Activity: Repeat word for word the part of the megaminx scramble thread starting with "## xyzzy (May" and going on through "as 5e73, though!".

Selected extract:
Well, what do you know, we do get the full group too!


----------



## One Wheel (May 20, 2017)

xyzzy said:


> Well, what do you know, we do get the full group too!



95% of what you said went over my head (sorry) but am I understanding correctly that you have demonstrated that Pochman-style scrambles can reach any possible position on a megaminx? Sweet! Even if it's prohibitively long (4.69e73 moves as an upper bound? The last number in that post x 194 x 10 x 4.)

Your point about 1/5 being extendable to 2/5, 3/5, and 4/5 is good. I felt sure there was a way to further reduce it, but I was trying to think about applying the same algorithm to other faces instead of repeatedly to the same face. 

I was hoping, if I ever build my scrambler, to use truly random (or at least excellent pseudo-random) scrambles by generating them with colored marbles: if you need, say, 1,000 moves to reach any position, put 1,000 black marbles and 1,000 white marbles in a hopper above a photodiode, and generate the sequence from the first 1,000 marbles down the tube. I don't think I'll be going out and buying 9.38e73 marbles, but it is good to know that Pochman-style moves are likely to result in a representative scramble.


----------



## xyzzy (May 20, 2017)

One Wheel said:


> am I understanding correctly that you have demonstrated that Pochman-style scrambles can reach any possible position on a megaminx?


Yup. There's no guarantee on the length though; I tried to get GAP to generate move sequences for basic moves and it just decided to run out of memory instead, so either I'm doing something wrong or the sequences really are just too long.

I'd expect God's number with Pochmann scrambles to be on the order of 1e3 rows (so ~1e4 moves), but that's just a wild guess. Definitely nowhere as large as 5e73, though!


----------

Data shown:
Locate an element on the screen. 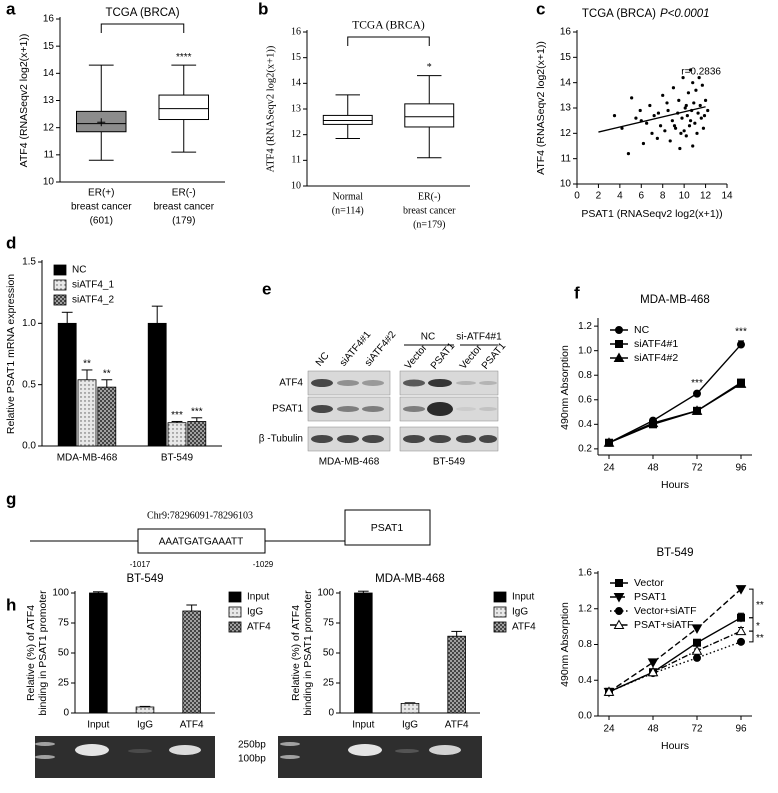 The width and height of the screenshot is (778, 793). y-tick-label: 16 is located at coordinates (49, 20).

Response box:
## xyzzy (May 20, 2017)

One Wheel said:


> am I understanding correctly that you have demonstrated that Pochman-style scrambles can reach any possible position on a megaminx?


Yup. There's no guarantee on the length though; I tried to get GAP to generate move sequences for basic moves and it just decided to run out of memory instead, so either I'm doing something wrong or the sequences really are just too long.

I'd expect God's number with Pochmann scrambles to be on the order of 1e3 rows (so ~1e4 moves), but that's just a wild guess. Definitely nowhere as large as 5e73, though!